I didn’t sleep well yesterday. Actually I barely slept. It’s been a very long time since I had a night like that. I don’t do well with lack of sleep, most MS patients don’t. For me personally, lack of sleep can create a very bad day. Luckily, I’m home today. I’ll be cooking in the morning. This afternoon my air conditioner/heater in my bedroom is being fixed. I end today with my MS fitness trainer in my pool.

I have to say, my fatigue, which use to be my most difficult symptom, has really not caused me too many problems lately. It finally occurred to me why. I plan my activities and days much differently now. I know which of my daily activities are going to cause me to fatigue and I plan my day accordingly. I also have to say, having an aid has been a huge difference. I still fatigue, but the difference is I’m able to sit down and not move through most of my fatigue episodes so they pass. A luxury I certainly didn’t have a year ago. I didn’t have it two years ago when I was working either. That’s where the biggest difference for me managing the fatigue has been.

Sure there are unexpected days where I just am having a bad day and I fatigue doing very little. There are days that when I’m sitting down I fall asleep. There are days where moving my feet just to get up to go to the bathroom are truly exhausting. I’m certainly not saying the symptoms are gone. I have just learned how to manage it a little better. I have learned to prepare for it better. Like when I’m swimming, even tonight with my fitness coach, I know that after I am done, and showered (exhausting workout and then exhausting shower), I’m done. I can sit down on the couch and not move easily for an hour. I also know I have no plans for the evening so I can truly sit here after I maybe eat and feed my dogs for the rest the night. Thereby, regaining strength.
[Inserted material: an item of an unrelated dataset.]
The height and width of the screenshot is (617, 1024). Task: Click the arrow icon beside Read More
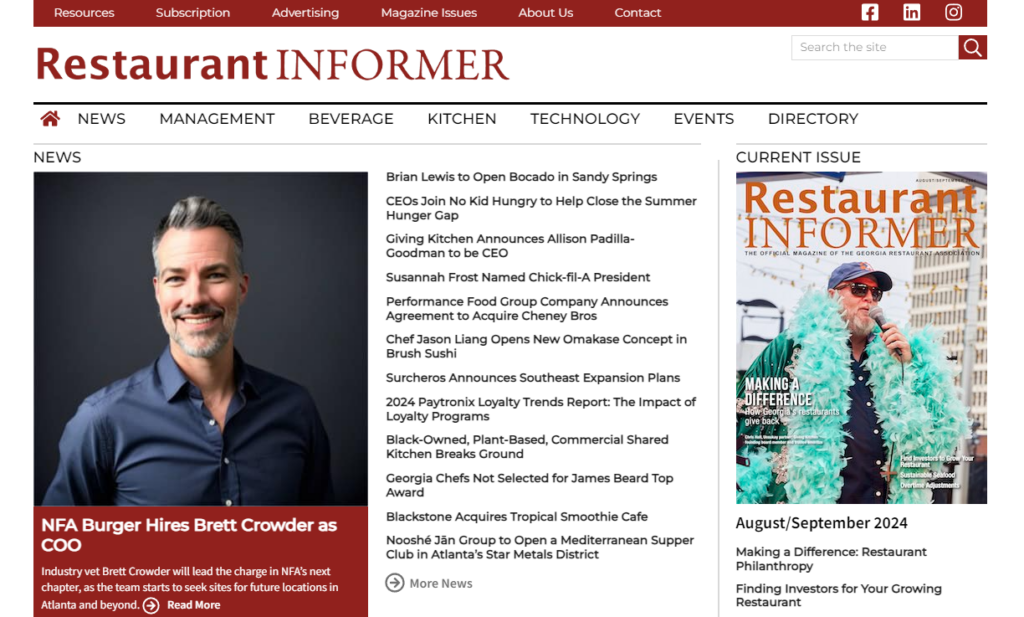point(150,605)
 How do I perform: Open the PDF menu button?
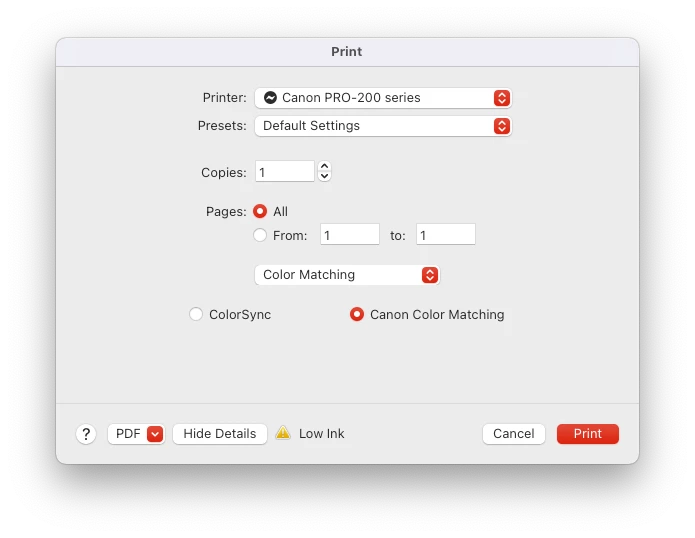click(x=136, y=434)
That’s how I manage my fatigue symptoms.

I think it holds true with most MS symptoms. I find that I have to plan most of my days. I’ve also become a creature of habit and I don’t like to deviate from those plans. Spontaneous doesn’t work for me anymore. It’s how I’ve learned to manage my symptoms from fatigue to spasticity. It is also how I manage my medicine and when I am taking it. Some things make me tired or loopy so I need to be home when I take them. This is partly why I’m home so much, it is the plan that works best for me at this current stage. Every person has a different path with MS and has to figure out what works best for them. What works for you?